MEET PAUL KOWALSKI, AKA BLUNDERING PLUNDERING PAUL

Have you seen Paul? The neighborhood's new anarcho-libertarian. Paul fancies himself a cross between David Graeber and David Crockett: “two Davids, dig it?” as he would say. He loves wearing overalls like Dexy’s Midnight Runners and fashions himself a hardworking bloke, good with his hands. He has dreams about moving to the middle of nowhere and "living off the land” one day, but settler that he is, none of the land belongs to him. And let's be honest even though he fancies himself some kind of hunter gatherer, he couldn't survive without the neighborhood kebabs or chapatis he regularly discovers (“what a steal” right Paul?). He would be in greater trouble without the flat his parents bought him at a discount, (daylight robbery, right Paul?). Living in your hood makes him feel like he's in the wild already!

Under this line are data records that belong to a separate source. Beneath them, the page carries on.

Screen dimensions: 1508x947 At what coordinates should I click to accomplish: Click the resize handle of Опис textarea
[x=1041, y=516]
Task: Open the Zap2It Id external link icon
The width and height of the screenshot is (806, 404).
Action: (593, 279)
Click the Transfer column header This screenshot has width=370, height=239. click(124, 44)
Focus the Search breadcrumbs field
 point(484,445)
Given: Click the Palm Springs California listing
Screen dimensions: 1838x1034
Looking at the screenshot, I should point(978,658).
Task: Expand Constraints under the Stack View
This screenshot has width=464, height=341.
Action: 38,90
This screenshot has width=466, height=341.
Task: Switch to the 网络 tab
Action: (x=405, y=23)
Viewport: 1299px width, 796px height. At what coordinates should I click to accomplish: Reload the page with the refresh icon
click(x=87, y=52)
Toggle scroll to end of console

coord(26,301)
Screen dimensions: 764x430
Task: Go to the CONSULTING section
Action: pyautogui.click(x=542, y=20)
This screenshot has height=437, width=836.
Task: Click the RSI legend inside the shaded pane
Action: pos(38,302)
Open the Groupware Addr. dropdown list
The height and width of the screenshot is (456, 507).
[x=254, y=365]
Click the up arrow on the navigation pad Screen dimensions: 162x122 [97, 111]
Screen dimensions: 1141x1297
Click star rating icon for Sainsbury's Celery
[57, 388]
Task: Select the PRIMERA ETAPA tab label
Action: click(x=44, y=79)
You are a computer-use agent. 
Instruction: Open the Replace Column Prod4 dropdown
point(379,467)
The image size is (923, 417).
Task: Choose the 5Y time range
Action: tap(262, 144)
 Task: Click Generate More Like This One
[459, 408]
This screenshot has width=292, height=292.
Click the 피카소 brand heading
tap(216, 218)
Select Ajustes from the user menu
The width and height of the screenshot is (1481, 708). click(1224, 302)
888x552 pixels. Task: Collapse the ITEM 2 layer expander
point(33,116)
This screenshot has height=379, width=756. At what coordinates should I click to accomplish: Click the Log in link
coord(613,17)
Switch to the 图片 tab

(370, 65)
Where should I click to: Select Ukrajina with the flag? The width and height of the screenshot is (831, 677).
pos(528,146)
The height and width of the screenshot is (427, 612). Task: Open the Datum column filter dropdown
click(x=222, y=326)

He thinks attending the neighborhood anti-gentrification meetings absolves him from his fuckeries. But everyone knows that he is just there to push his “Artisanal Nonviolent Revolution” manifesto to the residents. Whenever he stops by he can’t help but mention that three generations ago, his impoverished ancestors from Eastern Europe settled the neighborhood and "built it from scratch". Decades after they made their fortune and abandoned the city for the suburbs, he believes moving back to the neighborhood is simply a matter of "taking back what's his". He talks about this on page 7. The paragraph that starts with: “white, black, brown, green, organge [sic] all united…” you can guess the rest.   

A lot of folks are too kind to run him out, and some others even believe his presence is a sign that the neighborhood is coming up.